# [TEXTO]
No es vana disección de dómine: es la que corresponde a quien «mira el sonido [de las palabras] y aun cuenta a veces las letras y las pesa y las mide y las compone...» (De los nombres de Cristo), la única que acepta la invitación expresa del poeta. Ni, obviamente, ese primor formal debe entenderse como pura intuición o neurosis de artista, antes obedece también a un vasto designio intelectual. Es el caso que los humanistas peninsulares, desde Nebrija y Arias Barbosa, venían deplorando la escasez de recursos de la poesía en lengua vulgar, fundada sólo en la medida silábica y en la rima, y ajena a las sutiles figuras prosódicas que ellos tanto apreciaban en el verso antiguo y neolatino. Pues bien, cuando fray Luis realzaba la lírica castellana con todas esas filigranas fonéticas, lo que estaba en juego no era sólo una minucia de la versificación: era un elemento más, tan relevante como cualquier otro, de una vasta operación en cuyo curso el español tomaba en buena parte el relevo al latín, para constituir un nuevo sistema de las artes.

Una poesía tan rica en matices e implicaciones sólo puede ser gustada cabalmente si el lector no se entrega irreflexivamente al rapto de la melodía y a la primera impresión de significado. La comprensión insuficiente que ha sufrido fray Luis -y que, no obstante, atestigua también su grandeza- consiste, sobre todo, en haber cedido demasiado fácilmente al entusiasmo espontáneo del momento, para leerlo como si fuera un romántico, cuando fray Luis es un clásico. La lectura analítica, estudiosa, que debe dedicársele, por ahí, no es pedantería erudita, sino exigencia de participación poética, de reconstrucción de la experiencia creadora en toda su complejidad.

Con la sobriedad de la buena filología, en el simple diálogo del texto y el aparato crítico, la monumental edición de don José Manuel Blecua nos cuenta cómo fue gestándose esa poesía, cómo llegó a sazón, cómo fue leída por los mejores y   —98→   por los menos buenos. Devuelve a fray Luis, en suma, tel qu'en lui même..., a su texto y a sus contextos, a los códigos dentro de los cuales alcanza su plenitud. No es posible aquí entrar en detalles, ni sobre el inmenso poeta ni sobre el excepcional editor. Lo apuntado arriba sobre el arte de fray Luis quisiera únicamente sugerir que a tal señor, tal honor.




ArribaAbajo- XX -

De hoy para mañana: la literatura de la libertad


La desaparición de la censura se deja posiblemente entender como el síntoma más locuaz de la nueva literatura española. El progresivo desmantelamiento de las foscas covachuelas del Ministerio de Información ocurrió casi al tiempo que la consunción de sus enemigos más enconados: la literatura comprometida y las ideologías clásicas de la izquierda. Era en todos los casos la culminación de un proceso de desmoronamiento interno, no menos biológico que el otoño y la muerte del patriarca. El marco previo del régimen franquista y las inercias de la oposición retrasaron ligeramente los fenómenos en cuestión y les dieron matices singulares respecto a otros países. Pero nos las habemos siempre, claro está, con los aires de la asendereada posmodernidad.

# [FRAGMENTOS DE REGISTROS]

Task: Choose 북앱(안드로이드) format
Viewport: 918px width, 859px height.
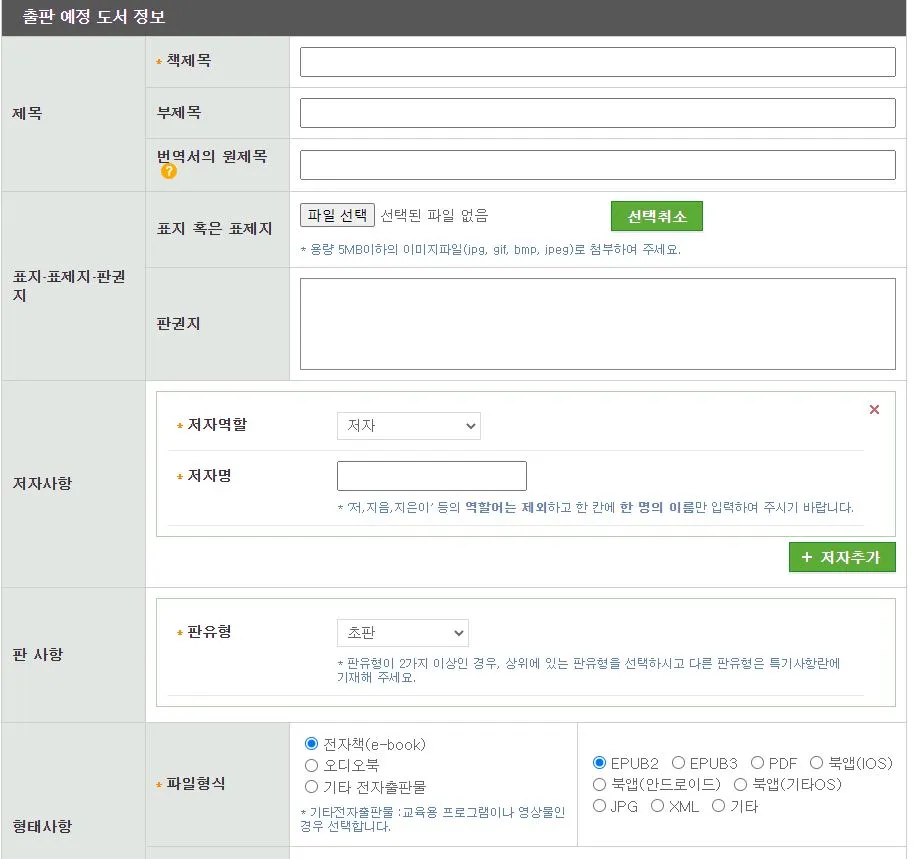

...

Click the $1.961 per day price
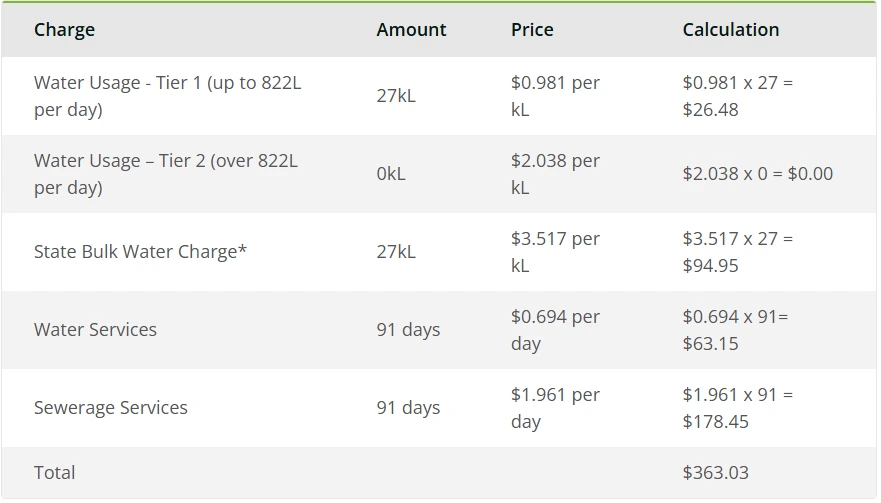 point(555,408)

# [EJERCICIOS]
- A) Reproduce palabra por palabra el pasaje del texto que empieza en las palabras "Con la sobriedad" y termina después de "señor, tal honor.".
- B) Según el texto, ¿quién preparó la monumental edición de la poesía de fray Luis que allí se elogia?
- C) Enumera todo lo que, según el texto, cuenta la edición de José Manuel Blecua sobre la poesía de fray Luis.
No es necesario consultar los registros.

# [RESPUESTAS]
- A)
Con la sobriedad de la buena filología, en el simple diálogo del texto y el aparato crítico, la monumental edición de don José Manuel Blecua nos cuenta cómo fue gestándose esa poesía, cómo llegó a sazón, cómo fue leída por los mejores y   —98→   por los menos buenos. Devuelve a fray Luis, en suma, tel qu'en lui même..., a su texto y a sus contextos, a los códigos dentro de los cuales alcanza su plenitud. No es posible aquí entrar en detalles, ni sobre el inmenso poeta ni sobre el excepcional editor. Lo apuntado arriba sobre el arte de fray Luis quisiera únicamente sugerir que a tal señor, tal honor.

- B) Don José Manuel Blecua.

- C)
- Cómo fue gestándose esa poesía
- Cómo llegó a sazón
- Cómo fue leída por los mejores y por los menos buenos